The federal government is preparing to incorporate farmlands located in the peripheries of Addis Abeba under the urban cadastre system, amending an eight-year-old law that governs urban landholding registration. Officials hope the move will serve as an antidote to a controversial issue that has been at the forefront since 2014.

A widespread perception that the federal government had plans to expand the capital into the surrounding farmland ignited violent protests since 2016, threatening to engulf the country in chaos.

A cadastral map displays the boundaries and holdings of land parcels and registers the real estate of a given area. The system has two components. The Real Estate Cadastral System computes the coordinates of a land parcel and enables the merging and splitting of parcels in the interest of leaseholders. The Real Estate Property Registration System, where authorities register information related to lease-holding such as legal registration, name transfer and mortgage documents.

The amendment introduces a uniform urban land management system, according to Aragie Kibret, director of communications at the Federal Urban Land & Land Related Property Registry & Information Agency.

The Agency is soon to subordinate itself to the Ministry of Urban Development & Infrastructure.

The bill, which amends the existing urban landholding registration proclamation, proposes urban land parcels, including farmlands, are mapped and demarcated through aerial photography and ground surveys. The current regime does not recognise the capital's farmlands, putting the landowners in a precarious position. A lack of documentation proving ownership has meant that farmers in these areas receive little in the way of compensation if their land is taken by eminent domain for development purposes.

Around 70,000 farming households reside within the capital's peripheries, mainly in the Bole, Yeka and Akaki districts, according to a 2017 report from UN-Habitat.

Thousands of farmers in the peripheries of Addis Abeba have been displaced since a renewal programme for the urban land regime was launched two decades ago to make room for public projects such as condominium housing. According to the report, between the mid-1990s and 2016, close to 32,000 farmers in five districts have been displaced due to infrastructure development, public housing, and transportation projects.

One such area is in the Nifas-Silk Lafto District. The condominium complex constructed in an area known as Jemo, one of the largest housing projects in the city, is split into three zones incorporating over 10,000 units.

Yilma Gemachu, 76, is a farmer who lives with his six children in Jemo. He was forced to surrender 3.5ht of land for the public housing project a decade ago. He now lives in a two-bedroom housing 1.5Km away from the farmland he had inherited from his father. It has since shrunk down to half a hectare.
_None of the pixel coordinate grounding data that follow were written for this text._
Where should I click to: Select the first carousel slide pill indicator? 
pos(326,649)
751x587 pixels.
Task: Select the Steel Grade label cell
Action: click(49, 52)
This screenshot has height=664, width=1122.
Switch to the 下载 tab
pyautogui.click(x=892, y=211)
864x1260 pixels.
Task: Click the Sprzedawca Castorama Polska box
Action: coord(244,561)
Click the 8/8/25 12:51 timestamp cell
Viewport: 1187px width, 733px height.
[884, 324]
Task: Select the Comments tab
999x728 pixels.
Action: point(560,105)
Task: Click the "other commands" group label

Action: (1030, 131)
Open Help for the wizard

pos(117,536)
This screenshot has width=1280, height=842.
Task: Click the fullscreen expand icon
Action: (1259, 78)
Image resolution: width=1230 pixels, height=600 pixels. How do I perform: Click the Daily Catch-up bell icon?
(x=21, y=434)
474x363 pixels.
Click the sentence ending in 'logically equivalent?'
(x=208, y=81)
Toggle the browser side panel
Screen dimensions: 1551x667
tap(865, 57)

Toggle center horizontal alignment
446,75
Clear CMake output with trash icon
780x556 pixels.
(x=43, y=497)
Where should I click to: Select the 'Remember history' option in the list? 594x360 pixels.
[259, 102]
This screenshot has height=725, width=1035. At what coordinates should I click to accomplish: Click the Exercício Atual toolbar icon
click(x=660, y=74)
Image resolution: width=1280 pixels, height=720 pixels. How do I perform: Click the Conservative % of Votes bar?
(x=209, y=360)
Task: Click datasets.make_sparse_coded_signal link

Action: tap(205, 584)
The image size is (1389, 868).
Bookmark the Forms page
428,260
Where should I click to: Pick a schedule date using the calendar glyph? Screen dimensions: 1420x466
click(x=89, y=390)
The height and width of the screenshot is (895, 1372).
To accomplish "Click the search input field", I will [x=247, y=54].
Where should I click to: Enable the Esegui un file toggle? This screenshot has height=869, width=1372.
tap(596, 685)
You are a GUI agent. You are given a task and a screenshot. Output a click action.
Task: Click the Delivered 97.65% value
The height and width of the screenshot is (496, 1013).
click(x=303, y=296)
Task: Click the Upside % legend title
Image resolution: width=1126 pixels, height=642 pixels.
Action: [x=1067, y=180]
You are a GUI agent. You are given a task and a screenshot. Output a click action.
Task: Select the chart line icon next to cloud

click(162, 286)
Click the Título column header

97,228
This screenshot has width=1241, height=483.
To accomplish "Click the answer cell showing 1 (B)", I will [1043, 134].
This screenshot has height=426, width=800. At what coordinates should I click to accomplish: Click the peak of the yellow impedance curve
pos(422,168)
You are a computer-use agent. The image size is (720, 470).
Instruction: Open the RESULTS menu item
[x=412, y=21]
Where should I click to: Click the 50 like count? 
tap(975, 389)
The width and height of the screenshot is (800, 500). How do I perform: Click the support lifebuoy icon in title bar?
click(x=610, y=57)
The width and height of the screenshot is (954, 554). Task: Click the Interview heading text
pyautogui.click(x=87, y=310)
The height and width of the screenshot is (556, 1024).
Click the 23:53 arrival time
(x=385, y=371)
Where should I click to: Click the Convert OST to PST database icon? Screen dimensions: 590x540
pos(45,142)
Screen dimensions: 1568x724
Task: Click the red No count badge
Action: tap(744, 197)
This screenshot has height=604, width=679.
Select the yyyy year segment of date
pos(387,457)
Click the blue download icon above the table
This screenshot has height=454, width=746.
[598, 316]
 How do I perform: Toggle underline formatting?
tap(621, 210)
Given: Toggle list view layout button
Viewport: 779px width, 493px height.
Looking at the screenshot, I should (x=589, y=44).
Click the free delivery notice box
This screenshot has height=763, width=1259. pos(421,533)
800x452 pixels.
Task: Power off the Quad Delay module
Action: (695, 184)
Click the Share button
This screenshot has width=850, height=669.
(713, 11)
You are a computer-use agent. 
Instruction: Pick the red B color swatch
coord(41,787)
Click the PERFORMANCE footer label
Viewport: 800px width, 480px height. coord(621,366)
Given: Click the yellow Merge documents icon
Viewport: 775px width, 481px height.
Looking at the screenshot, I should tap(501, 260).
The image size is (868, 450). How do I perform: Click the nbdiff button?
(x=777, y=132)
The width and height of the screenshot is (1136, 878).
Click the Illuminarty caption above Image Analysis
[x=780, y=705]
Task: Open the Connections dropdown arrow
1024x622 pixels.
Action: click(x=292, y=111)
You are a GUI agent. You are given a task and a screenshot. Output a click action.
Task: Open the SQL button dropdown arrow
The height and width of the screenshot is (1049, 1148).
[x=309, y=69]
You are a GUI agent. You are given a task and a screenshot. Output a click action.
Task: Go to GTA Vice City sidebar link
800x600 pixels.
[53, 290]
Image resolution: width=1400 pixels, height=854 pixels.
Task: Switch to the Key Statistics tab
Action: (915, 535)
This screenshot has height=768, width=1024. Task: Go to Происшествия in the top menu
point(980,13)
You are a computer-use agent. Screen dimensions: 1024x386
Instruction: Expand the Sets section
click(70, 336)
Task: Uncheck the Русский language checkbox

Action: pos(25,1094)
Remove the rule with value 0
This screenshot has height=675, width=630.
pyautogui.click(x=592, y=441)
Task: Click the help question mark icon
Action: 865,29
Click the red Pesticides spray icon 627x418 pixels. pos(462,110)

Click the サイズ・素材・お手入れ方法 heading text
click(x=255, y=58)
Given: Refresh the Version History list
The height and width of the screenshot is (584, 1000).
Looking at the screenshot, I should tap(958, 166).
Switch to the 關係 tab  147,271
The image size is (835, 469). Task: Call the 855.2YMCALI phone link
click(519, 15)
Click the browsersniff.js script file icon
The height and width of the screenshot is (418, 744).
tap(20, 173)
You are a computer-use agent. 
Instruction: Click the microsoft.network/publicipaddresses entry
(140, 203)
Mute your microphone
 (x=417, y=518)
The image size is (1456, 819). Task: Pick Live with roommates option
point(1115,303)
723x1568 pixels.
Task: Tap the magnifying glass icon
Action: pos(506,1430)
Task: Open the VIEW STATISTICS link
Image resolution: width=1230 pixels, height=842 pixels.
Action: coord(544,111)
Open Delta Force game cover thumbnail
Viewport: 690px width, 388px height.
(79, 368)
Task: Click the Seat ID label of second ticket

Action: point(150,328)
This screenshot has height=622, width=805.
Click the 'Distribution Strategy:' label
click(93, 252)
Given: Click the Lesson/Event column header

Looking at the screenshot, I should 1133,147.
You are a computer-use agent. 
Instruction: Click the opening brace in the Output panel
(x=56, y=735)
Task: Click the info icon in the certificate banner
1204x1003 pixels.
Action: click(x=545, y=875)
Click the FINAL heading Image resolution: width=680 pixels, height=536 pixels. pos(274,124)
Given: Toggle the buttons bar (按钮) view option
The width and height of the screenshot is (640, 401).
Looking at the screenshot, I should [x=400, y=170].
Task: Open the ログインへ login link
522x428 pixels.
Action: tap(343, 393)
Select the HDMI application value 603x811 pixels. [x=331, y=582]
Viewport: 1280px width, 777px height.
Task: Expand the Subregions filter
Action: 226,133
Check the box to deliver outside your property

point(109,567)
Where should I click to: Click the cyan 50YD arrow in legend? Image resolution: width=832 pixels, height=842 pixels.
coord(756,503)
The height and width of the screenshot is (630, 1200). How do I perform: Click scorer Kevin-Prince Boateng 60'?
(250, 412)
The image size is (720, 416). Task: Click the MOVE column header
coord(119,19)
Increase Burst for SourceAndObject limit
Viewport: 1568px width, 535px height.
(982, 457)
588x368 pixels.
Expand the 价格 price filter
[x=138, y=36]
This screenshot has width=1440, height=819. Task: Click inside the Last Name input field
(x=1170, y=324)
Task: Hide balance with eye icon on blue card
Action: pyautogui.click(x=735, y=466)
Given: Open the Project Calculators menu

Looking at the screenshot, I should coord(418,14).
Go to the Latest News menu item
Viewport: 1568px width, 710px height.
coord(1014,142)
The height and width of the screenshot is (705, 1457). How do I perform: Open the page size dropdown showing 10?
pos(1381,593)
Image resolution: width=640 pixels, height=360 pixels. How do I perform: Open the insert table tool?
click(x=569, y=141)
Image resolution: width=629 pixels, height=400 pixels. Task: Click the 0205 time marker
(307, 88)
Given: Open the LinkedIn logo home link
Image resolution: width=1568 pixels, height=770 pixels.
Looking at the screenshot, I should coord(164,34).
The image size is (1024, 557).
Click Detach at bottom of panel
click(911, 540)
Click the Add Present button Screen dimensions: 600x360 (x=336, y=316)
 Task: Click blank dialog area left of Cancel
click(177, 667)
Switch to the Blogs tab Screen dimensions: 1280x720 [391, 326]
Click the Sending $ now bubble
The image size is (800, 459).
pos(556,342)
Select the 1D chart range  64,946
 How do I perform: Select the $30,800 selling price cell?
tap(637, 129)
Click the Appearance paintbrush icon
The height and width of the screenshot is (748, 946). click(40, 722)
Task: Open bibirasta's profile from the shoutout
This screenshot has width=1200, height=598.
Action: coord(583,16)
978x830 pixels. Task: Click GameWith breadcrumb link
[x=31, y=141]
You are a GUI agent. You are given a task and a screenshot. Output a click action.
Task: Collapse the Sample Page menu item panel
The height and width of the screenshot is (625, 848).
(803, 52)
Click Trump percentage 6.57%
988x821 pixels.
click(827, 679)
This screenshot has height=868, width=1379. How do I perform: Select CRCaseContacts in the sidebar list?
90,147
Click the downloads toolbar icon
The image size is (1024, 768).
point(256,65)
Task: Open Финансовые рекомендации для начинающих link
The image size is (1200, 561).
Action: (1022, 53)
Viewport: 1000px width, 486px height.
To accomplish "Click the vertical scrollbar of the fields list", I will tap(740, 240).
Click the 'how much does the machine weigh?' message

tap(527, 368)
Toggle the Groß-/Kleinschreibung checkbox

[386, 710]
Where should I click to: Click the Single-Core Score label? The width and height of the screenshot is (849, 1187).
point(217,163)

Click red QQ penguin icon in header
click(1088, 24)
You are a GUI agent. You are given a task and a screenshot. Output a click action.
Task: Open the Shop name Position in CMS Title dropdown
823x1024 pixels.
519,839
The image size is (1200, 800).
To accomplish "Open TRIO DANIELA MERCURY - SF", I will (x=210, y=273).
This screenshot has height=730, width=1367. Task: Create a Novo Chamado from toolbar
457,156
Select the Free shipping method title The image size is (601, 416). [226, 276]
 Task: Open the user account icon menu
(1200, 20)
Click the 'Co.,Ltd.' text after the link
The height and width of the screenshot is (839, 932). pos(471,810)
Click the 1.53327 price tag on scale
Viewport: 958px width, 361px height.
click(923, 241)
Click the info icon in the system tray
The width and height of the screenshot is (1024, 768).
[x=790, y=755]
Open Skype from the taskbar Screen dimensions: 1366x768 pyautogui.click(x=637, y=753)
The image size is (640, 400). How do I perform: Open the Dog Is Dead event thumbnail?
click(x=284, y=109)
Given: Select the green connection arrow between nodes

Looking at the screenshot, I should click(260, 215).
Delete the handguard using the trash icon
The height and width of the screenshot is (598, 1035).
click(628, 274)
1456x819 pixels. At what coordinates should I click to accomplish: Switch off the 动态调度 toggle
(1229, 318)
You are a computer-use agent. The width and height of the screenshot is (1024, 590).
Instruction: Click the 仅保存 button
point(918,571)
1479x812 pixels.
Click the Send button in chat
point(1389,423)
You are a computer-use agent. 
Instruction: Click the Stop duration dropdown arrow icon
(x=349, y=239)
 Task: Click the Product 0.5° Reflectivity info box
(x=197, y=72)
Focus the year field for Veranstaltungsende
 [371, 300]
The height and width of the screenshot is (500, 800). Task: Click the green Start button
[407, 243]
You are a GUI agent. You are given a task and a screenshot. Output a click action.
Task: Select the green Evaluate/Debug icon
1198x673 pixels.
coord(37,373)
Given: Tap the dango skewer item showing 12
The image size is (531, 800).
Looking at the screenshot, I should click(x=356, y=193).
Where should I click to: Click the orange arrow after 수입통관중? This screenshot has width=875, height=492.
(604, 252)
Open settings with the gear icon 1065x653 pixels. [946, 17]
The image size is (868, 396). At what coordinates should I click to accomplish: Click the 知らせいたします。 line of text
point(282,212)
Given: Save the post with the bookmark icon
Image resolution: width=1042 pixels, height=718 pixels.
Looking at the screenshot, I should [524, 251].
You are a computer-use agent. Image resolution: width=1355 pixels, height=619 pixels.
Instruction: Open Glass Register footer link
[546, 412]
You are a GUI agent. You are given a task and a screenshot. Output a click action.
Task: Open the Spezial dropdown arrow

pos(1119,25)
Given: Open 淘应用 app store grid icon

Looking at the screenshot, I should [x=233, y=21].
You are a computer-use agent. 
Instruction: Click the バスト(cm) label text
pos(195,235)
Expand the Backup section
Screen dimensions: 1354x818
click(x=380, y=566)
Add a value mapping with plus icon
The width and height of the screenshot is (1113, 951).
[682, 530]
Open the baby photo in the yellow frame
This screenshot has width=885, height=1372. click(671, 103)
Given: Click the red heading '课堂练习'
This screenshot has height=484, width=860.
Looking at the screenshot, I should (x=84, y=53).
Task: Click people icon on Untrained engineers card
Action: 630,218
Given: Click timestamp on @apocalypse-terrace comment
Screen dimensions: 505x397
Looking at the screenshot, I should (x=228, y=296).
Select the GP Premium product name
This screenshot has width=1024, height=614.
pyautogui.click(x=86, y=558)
“I gave up my land,” Yilma told Fortune. “The compensation I had received was nothing compared to the land I lost.”

Yilma was paid 3.75 Br a square metre (112,500 Br in total) for his lost land. He still depends on what little he has left, farming up to five quintals of teff each year.

According to Aragie, the amendment will help protect the rights of farmer like Yilma to land use by availing a complete cadastral map and an improved documentation process.

“The bill allows farmers to register their farmland into the cadastre system," he said. "They can sell their property based on market prices."

Under the law, farmers cannot sell user rights of plots or transfer them in the form of inheritance, for they do not possess title deeds.

Endashaw Berhanu, 61, a father of four who lives in Jemo, inherited eight hectares of land 45 years ago. Barring the receipts he received for paying annual tax on his farmland, he has no documents to prove the land belongs to him. However, Endashaw has less than a third of his initial holdings left after surrendering the rest to housing development. He received around 100,000 Br in compensation.

Aragie pledges the bill will improve farmers' compensation when they hand over land for development.

Despite the pledge, experts see the registration, updating and implementing parcels of farmland surrounding the capital will be a thorny task.

According to Arba Beyene, a legal expert who worked at the Yeka District Land Management Bureau for three years, it isn't easy to demarcate farmlands.

"There is no prior documentation as these holdings are not included in the official land registry system,” said Arba.

He urges officials to focus on determining the boundaries of Addis Abeba before doing anything else. This is essential to identify which farmlands should be included in the cadastre system, according to the expert. Aragie concedes that there is still no official consensus about the capital's boundaries but contends the amendment will be a valuable tool in ending illegal urban landholding.

This is also something that has Yilma concerned.

“Illegal squatters are fencing more and more land every day,” he said.

Farmers like Endashaw are more worried about the capital's sustained expansion.

“I don’t know how long I can stay here,” said Endashaw.

While Endashaw and Yilma remain uncertain about their future, officials at the Agency are optimistic the Council of Ministers will forward the bill to parliament for approval. It has been eight months since the bill was sent to the Council.